Billie Mackenzie scratched his gray poll. "Hold on, Curly. This notion of a link between the hold-up and Luck's leaving is what the other side is tying to. Don't we want to think different from them?"
"We do. They think he is guilty. We know he isn't."
"What does Sheriff Bolt think?"
Curly waved the sheriff aside. "It don't matter what he thinks, Miss Kate. He says he thinks Luck was mixed up in the hold-up. Maybe that's what he thinks, but we don't want to forget that Cass Fendrick made him sheriff and your father fought him to a fare-you-well."
"Then we can't expect any help from him."
"Not much. He ain't a bad fellow, Bolt ain't. He'll be square, but his notions are liable to be warped."
"I'd like to talk with him," the young woman announced.
"All right," Mackenzie assented. "To-morrow mo'ning----"
"No, to-night, Uncle Mac."
The cattleman looked at her in surprise. Her voice rang with decision. Her slight figure seemed compact of energy and resolution. Was this the girl who had been in helpless tears not ten minutes before?
"I'll see if he's at his office. Maybe he'll come up," Curly said.
"No. I'll go down to the courthouse if he's there."
Flandrau got Bolt on the telephone at his room. After a little grumbling he consented to meet Miss Cullison at his office.
"Bob, you must go to bed. You're tired out," his cousin told him.
"I ain't, either," he denied indignantly. "Tired nothing. I'm going with you."
Curly caught Kate's glance, and she left the boy to him.

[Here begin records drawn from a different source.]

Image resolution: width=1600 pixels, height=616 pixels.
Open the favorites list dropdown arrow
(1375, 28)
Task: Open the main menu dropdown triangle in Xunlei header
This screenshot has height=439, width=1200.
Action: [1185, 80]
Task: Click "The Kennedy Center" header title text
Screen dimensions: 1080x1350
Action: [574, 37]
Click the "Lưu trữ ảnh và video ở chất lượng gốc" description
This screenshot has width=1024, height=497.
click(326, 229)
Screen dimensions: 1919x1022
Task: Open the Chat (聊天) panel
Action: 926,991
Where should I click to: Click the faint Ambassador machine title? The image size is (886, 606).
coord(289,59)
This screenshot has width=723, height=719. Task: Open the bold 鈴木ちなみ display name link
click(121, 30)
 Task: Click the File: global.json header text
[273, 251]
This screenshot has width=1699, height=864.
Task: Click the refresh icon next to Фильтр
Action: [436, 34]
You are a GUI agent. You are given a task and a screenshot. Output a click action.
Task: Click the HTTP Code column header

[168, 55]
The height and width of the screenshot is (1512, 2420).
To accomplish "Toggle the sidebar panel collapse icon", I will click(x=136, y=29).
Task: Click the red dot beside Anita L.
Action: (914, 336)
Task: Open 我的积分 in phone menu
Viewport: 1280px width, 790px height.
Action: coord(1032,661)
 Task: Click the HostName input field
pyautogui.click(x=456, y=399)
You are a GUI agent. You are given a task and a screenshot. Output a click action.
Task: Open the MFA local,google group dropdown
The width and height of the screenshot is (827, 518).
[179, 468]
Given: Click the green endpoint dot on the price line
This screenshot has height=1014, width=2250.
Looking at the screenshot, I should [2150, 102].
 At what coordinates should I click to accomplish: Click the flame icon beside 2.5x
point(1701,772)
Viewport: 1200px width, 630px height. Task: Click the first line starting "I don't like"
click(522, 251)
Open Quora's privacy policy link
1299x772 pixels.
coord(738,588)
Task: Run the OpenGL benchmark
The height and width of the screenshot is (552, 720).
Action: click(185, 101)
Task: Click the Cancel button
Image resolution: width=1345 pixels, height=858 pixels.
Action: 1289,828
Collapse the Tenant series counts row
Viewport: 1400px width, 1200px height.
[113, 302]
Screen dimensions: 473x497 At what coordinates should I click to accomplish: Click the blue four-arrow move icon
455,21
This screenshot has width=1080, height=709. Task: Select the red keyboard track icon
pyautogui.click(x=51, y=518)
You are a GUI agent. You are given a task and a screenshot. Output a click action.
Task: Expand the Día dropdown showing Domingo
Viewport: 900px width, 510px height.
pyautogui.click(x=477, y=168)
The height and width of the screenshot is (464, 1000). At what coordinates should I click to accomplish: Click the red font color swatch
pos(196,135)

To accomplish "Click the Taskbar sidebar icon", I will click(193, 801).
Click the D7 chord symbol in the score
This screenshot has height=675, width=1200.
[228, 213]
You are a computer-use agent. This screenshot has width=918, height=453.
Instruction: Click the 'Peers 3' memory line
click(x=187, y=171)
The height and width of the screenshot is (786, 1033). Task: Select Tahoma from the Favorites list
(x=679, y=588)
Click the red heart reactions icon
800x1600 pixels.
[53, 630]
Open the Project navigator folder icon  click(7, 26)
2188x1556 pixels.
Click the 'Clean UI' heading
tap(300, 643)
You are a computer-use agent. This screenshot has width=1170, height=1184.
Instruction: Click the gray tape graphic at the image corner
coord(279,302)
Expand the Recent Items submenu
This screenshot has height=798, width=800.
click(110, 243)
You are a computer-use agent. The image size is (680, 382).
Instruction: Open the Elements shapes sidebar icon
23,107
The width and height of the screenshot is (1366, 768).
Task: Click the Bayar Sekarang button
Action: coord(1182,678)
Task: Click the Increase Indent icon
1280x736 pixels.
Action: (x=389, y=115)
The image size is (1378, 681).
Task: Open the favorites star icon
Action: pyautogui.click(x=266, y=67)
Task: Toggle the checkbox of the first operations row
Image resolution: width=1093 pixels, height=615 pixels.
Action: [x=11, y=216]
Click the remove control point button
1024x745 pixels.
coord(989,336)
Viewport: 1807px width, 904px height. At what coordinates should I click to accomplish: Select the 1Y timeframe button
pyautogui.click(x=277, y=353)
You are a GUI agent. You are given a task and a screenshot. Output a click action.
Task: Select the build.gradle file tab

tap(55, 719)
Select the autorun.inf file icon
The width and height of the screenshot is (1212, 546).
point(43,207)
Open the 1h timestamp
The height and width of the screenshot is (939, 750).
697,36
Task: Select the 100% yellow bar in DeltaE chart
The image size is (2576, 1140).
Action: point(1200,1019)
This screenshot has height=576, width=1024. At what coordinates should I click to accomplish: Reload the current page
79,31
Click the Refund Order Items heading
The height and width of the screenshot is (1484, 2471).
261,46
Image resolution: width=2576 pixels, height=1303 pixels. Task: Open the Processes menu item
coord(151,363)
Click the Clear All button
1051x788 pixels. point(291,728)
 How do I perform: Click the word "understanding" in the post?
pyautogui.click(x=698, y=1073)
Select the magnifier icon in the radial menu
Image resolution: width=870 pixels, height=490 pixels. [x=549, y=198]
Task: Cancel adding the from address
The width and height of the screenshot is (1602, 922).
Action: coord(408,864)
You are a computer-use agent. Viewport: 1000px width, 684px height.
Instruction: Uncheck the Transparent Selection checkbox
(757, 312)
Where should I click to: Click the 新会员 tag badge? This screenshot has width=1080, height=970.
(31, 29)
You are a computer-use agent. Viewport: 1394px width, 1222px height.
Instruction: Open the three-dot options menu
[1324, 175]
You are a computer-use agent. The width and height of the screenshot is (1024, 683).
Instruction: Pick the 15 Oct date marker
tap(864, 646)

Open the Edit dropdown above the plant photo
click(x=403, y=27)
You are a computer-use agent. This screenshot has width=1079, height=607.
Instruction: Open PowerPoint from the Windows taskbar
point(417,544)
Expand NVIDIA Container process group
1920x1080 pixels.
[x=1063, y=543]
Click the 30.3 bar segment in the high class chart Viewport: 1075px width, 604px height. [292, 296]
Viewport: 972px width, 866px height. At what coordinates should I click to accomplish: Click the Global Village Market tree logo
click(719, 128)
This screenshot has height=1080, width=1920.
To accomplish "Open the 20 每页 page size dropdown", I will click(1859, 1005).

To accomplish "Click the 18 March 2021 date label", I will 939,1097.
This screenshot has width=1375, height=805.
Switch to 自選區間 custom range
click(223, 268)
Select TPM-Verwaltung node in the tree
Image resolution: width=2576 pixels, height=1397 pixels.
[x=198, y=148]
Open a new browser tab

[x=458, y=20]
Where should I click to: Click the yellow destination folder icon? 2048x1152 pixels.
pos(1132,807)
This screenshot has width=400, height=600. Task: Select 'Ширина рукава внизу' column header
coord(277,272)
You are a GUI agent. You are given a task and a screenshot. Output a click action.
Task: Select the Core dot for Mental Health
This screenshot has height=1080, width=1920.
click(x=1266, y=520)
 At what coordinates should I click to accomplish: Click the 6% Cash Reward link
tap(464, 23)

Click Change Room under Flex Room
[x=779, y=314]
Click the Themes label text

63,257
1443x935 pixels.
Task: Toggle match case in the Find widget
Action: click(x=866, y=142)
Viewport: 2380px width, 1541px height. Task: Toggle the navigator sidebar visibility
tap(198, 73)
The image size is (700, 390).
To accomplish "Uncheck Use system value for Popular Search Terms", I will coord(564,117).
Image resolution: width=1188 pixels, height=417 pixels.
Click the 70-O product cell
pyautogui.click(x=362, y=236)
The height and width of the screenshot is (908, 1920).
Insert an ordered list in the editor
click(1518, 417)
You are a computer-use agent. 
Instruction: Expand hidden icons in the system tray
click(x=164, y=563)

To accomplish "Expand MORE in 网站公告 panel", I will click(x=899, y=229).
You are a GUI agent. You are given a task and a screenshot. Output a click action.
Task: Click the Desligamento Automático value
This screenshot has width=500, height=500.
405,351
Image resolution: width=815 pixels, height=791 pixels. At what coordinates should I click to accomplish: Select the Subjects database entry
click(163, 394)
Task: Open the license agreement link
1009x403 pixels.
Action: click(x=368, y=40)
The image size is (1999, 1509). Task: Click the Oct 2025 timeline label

"Look here, Bob. We're at the beginning
of a big job. Some of us have to keep fresh all the time. We'll work in relays. To-night you sleep so as to be ready to-morrow."
This way of putting it satisfied the boy. He reluctantly consented to go to bed, and was sound asleep almost as soon as his head struck the pillow.
At the office of the sheriff, Kate cut to essentials as soon as introductions were over.
"Do you think my father robbed the W. & S. Express Company, Mr. Bolt?" she asked.